Available data:
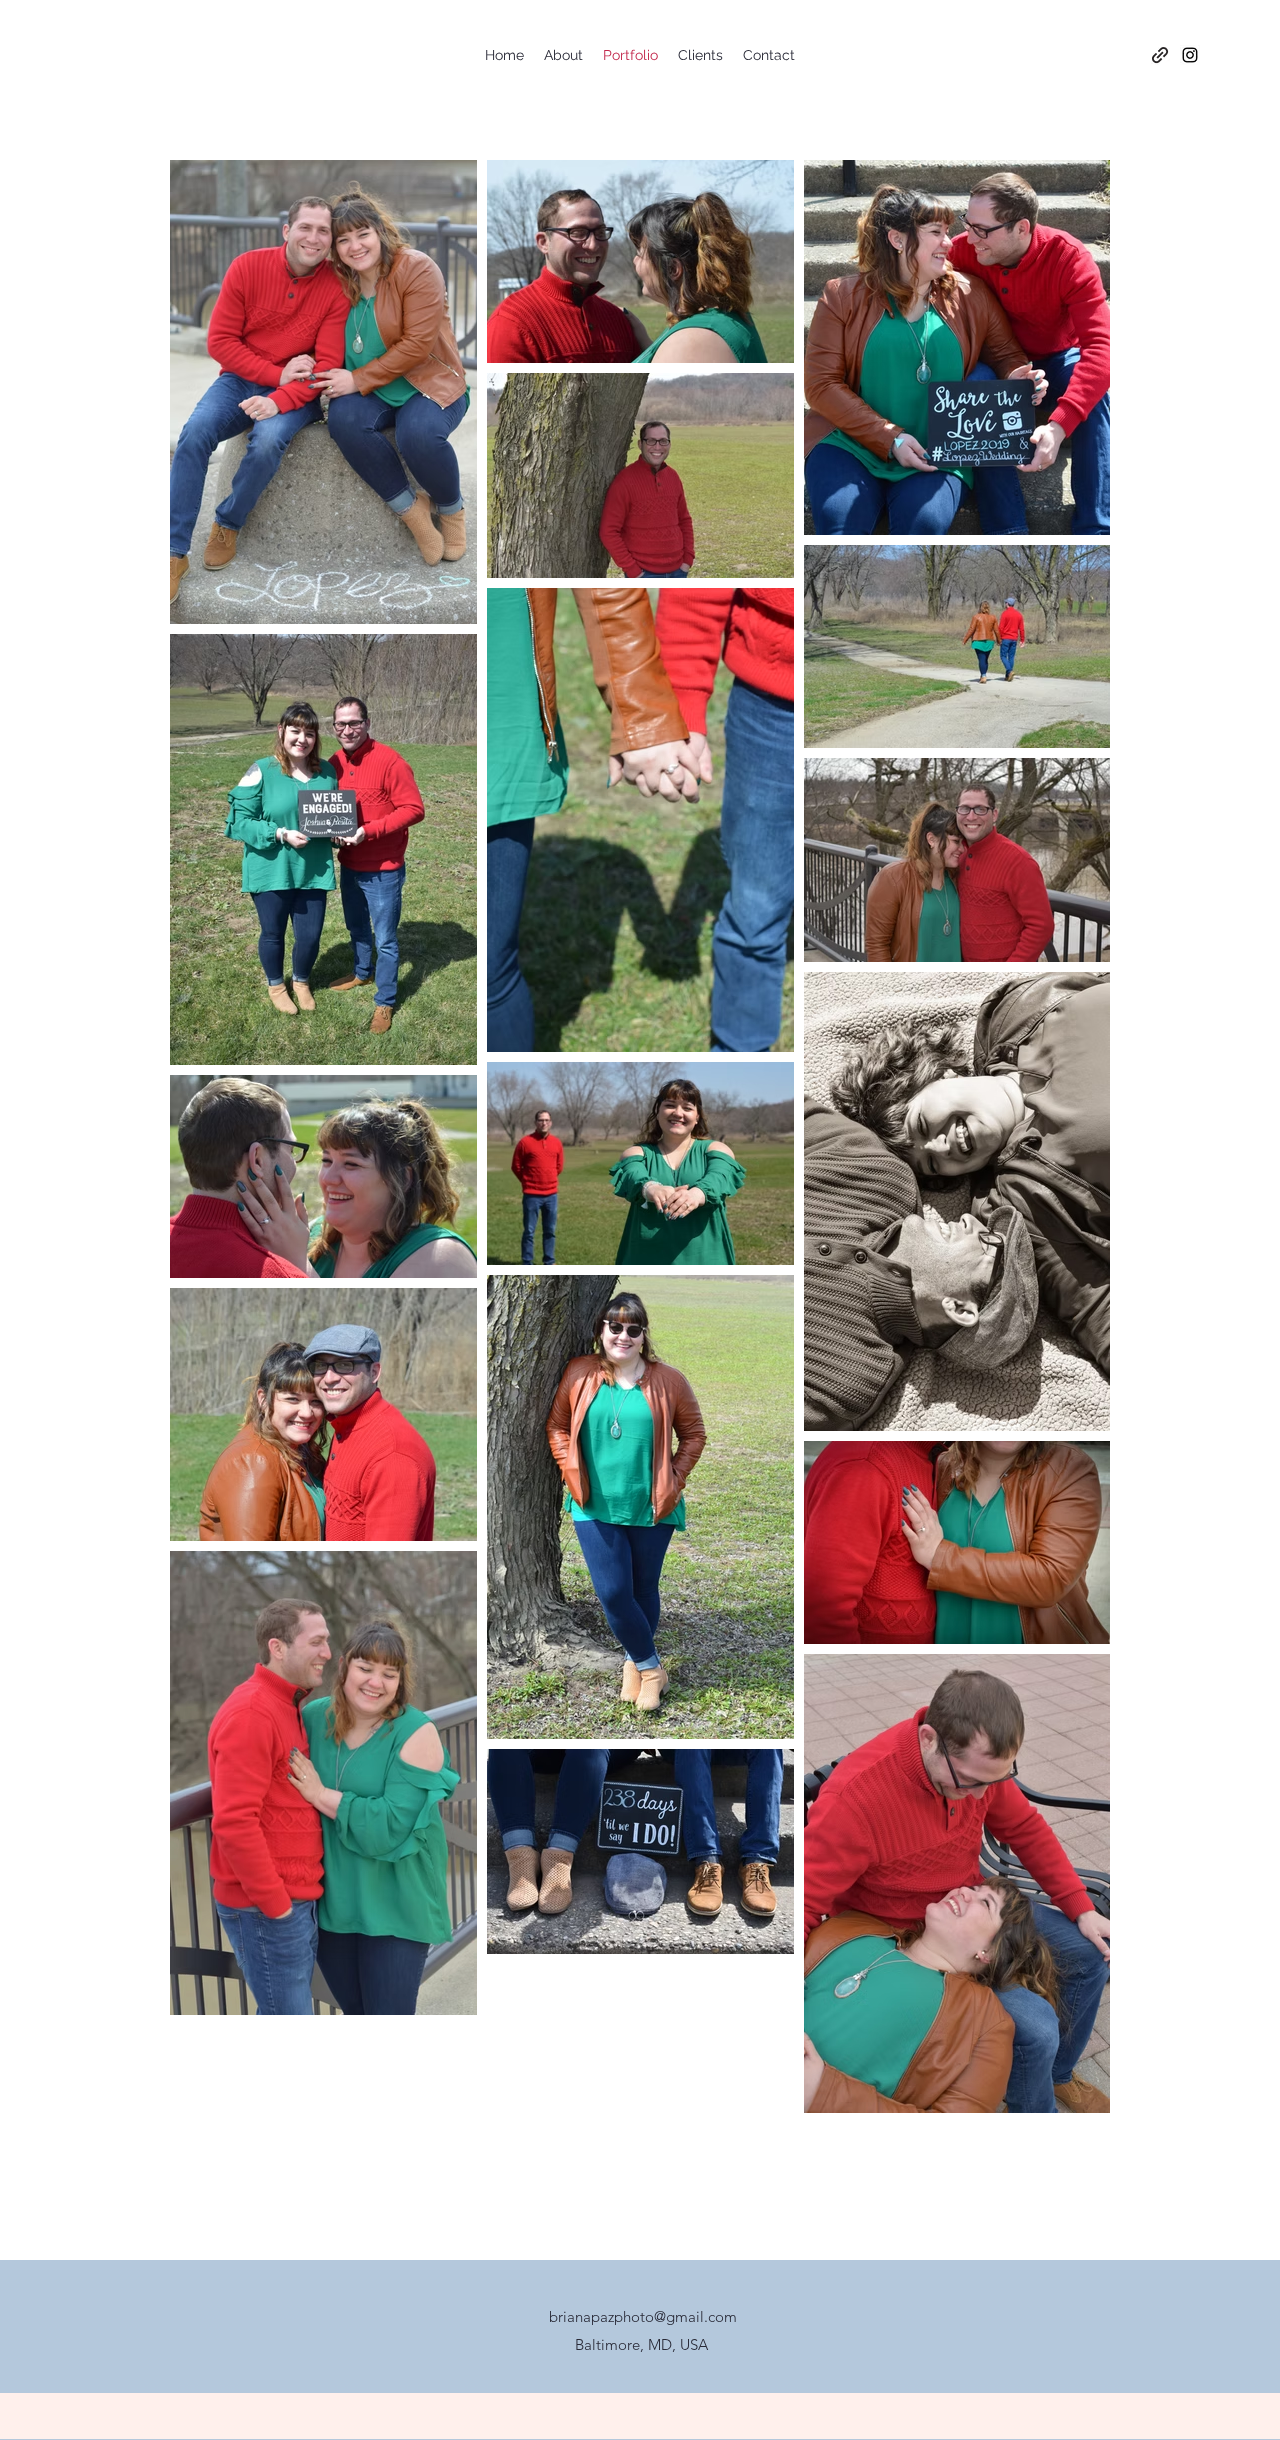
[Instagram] (1190, 55)
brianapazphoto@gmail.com (643, 2316)
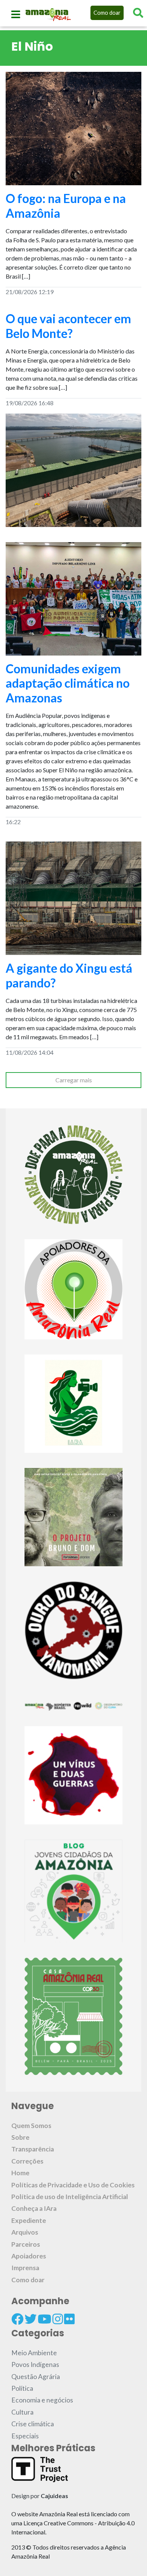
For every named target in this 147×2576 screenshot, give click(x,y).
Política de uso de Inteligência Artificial (69, 2197)
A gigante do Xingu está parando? (69, 975)
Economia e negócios (42, 2400)
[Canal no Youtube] (44, 2319)
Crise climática (32, 2424)
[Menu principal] (16, 14)
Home (20, 2173)
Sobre (20, 2137)
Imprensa (25, 2268)
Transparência (32, 2149)
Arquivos (24, 2232)
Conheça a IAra (34, 2208)
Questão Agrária (35, 2377)
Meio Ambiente (34, 2353)
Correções (27, 2161)
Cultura (22, 2412)
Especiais (25, 2436)
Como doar (107, 12)
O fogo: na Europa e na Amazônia (66, 205)
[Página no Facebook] (17, 2319)
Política (22, 2388)
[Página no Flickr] (69, 2319)
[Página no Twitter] (30, 2319)
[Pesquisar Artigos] (138, 12)
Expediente (28, 2220)
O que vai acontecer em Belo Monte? (68, 325)
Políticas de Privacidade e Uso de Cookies (73, 2185)
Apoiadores (28, 2256)
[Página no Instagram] (57, 2319)
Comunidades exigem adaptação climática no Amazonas (68, 683)
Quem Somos (31, 2126)
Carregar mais (73, 1079)
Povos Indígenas (35, 2364)
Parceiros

Task to carry out: Only the lines above that hold "climática" are wanted. Show every one of them.

Result below:
Crise climática (32, 2424)
Comunidades exigem adaptação climática no Amazonas (68, 683)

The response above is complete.